Invocaram para o efeito que MC era titular de uma conta aforro junto da ré. Este faleceu no dia 23-11-2002. Sucedeu-lhe a mulher, CC, e um filho. Apenas após a morte de CC algures entre o final de março/início de abril de 2021, em data que não conseguem precisar, os AA. tomaram conhecimento da existência dos Certificados subscritos pelo seu pai. Reclamaram o seu pagamento, o que foi recusado pela ré que invocou a prescrição.
1.2. A ré contestou a acção, excepcionando a prescrição do direito dos autores ao reembolso dos certificados de aforro, por terem decorrido mais de dez anos desde a data de falecimento do titular da conta.

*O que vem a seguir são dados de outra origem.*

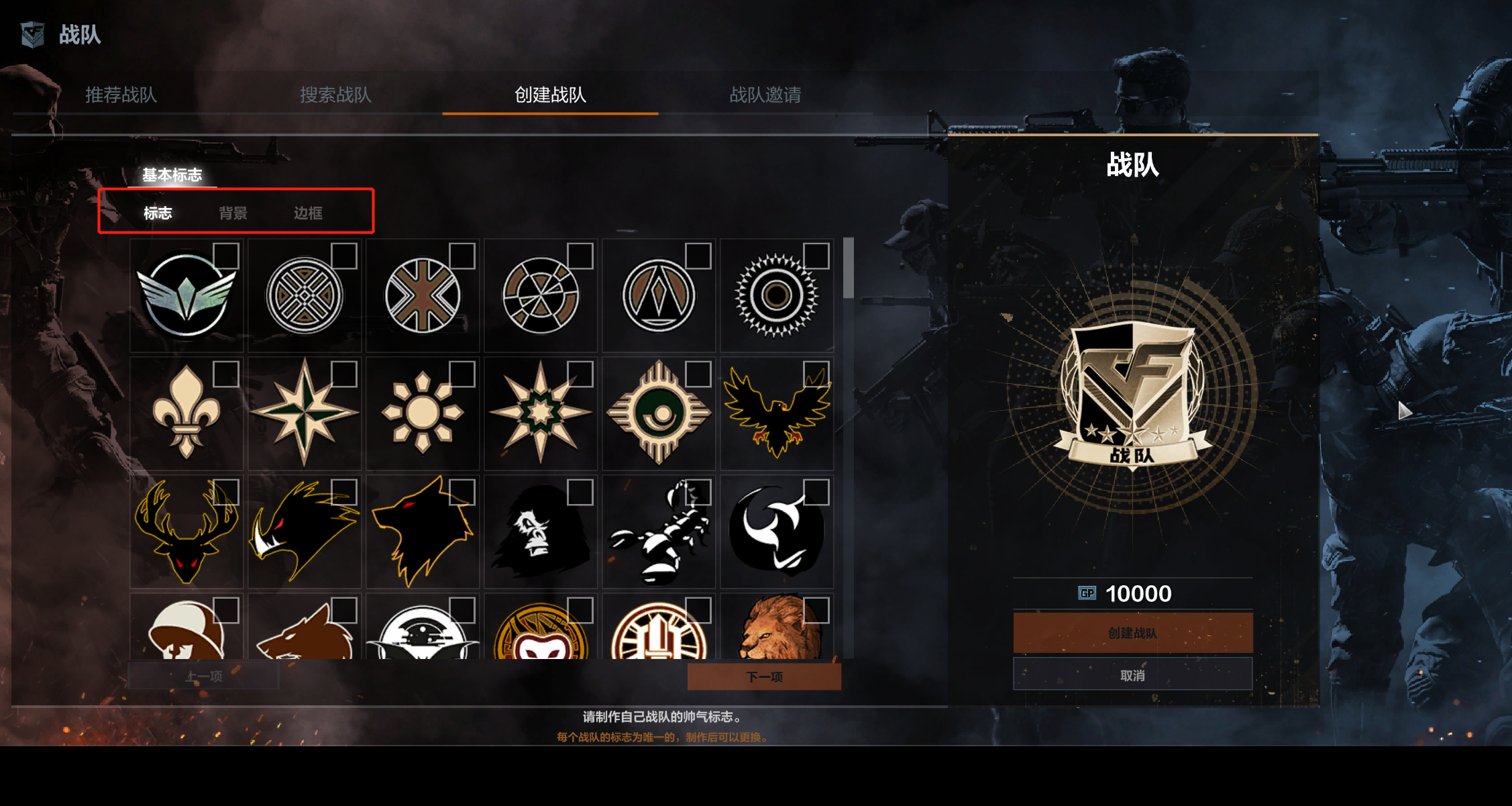Proceed with the 下一项 button
Viewport: 1512px width, 806px height.
pyautogui.click(x=764, y=676)
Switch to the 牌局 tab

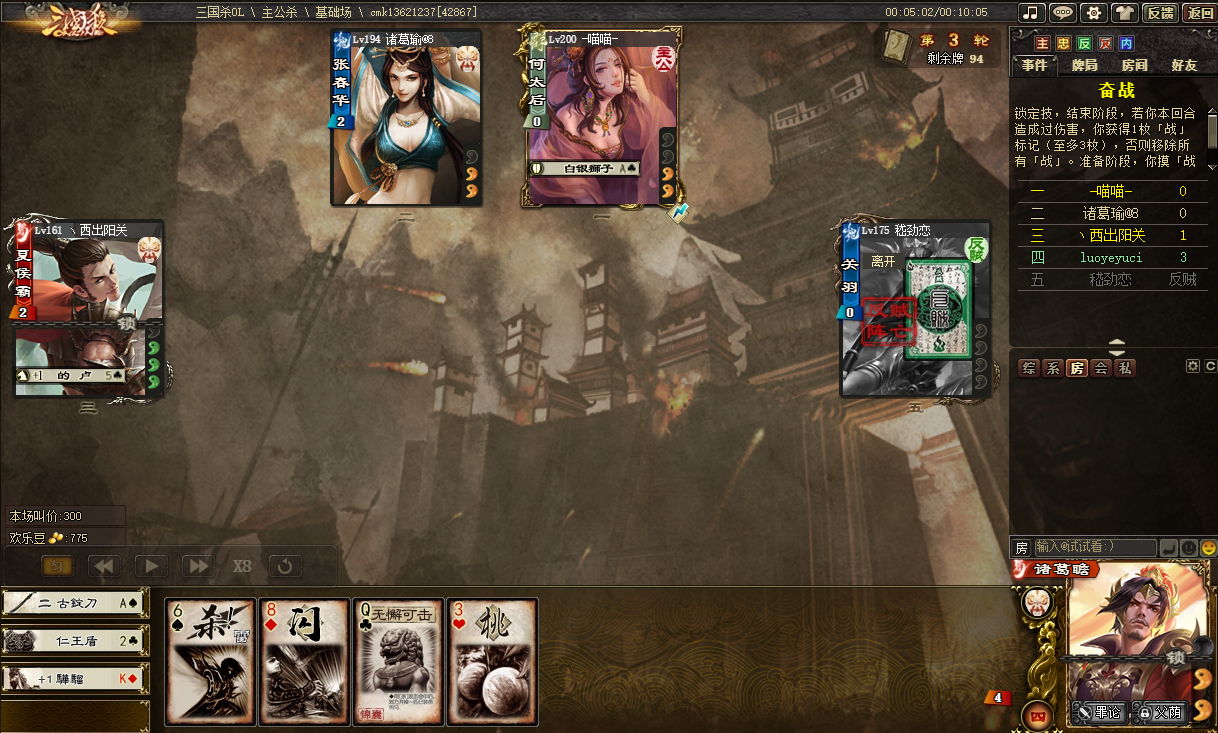[1084, 65]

Terminou pugnando pela procedência da excepção da prescrição ou pela improcedência da acção.
1.3. Os autos seguiram os seus termos até ser proferida sentença que decidiu julgar a ação improcedente, absolvendo a ré do pedido.

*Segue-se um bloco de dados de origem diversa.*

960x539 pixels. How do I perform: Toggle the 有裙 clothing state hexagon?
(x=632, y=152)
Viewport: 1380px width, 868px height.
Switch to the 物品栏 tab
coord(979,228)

1.4. Os autores apelam dessa sentença, indicando as seguintes conclusões:
1 – A questão jurídica objecto do presente recurso consiste em saber se o início do prazo de prescrição aplicável aos certificados de aforro da série B deve contar-se da morte do aforrista ou se, pelo contrário, o prazo de prescrição apenas começa a correr a partir do momento em que o herdeiro do titular dos certificados de aforro teve conhecimento da sua existência.
2 – A sentença recorrida considerou que o prazo de prescrição tem o seu início com a morte do aforrista, pai dos Autores e, em consequência, julgou prescrito o direito dos Autores.
3 – Por outro lado, acrescentou a sentença recorrida que “(…) mesmo que se entendesse ser de iniciar a contagem do prazo a partir do conhecimento dos herdeiros, considerando que CC era (já) herdeira do titular MC, e não tendo resultado provado que a mesma desconhecesse a existência daqueles títulos, sempre aquele prazo se haveria por decorrido”.
4 –Entendem os Recorrentes que a sentença recorrida, ao considerar que o prazo de prescrição de 10 anos, previsto no art.º 7.º do Decreto-Lei n.º 172-B/86, de 30 de Junho, na redacção dada pelo artigo 12.º do Decreto-Lei 122/2002 de 4 de Maio, tem o seu início com a morte do titular dos certificados de aforro procedeu a uma errada interpretação da lei, violando a referida norma legal.
5 - Uma correcta interpretação de tal norma legal determina que o prazo de prescrição de 10 anos deve ser considerado um prazo sujeito a um sistema subjetivo, cuja contagem só se inicia quando, após a aceitação da herança, os herdeiros têm conhecimento da existência de certificados de aforro da série B no património do de cujus, pois só com o conhecimento da existência dos certificados podem exercer o seu direito (art.º 306.º, n.º 1 do CC).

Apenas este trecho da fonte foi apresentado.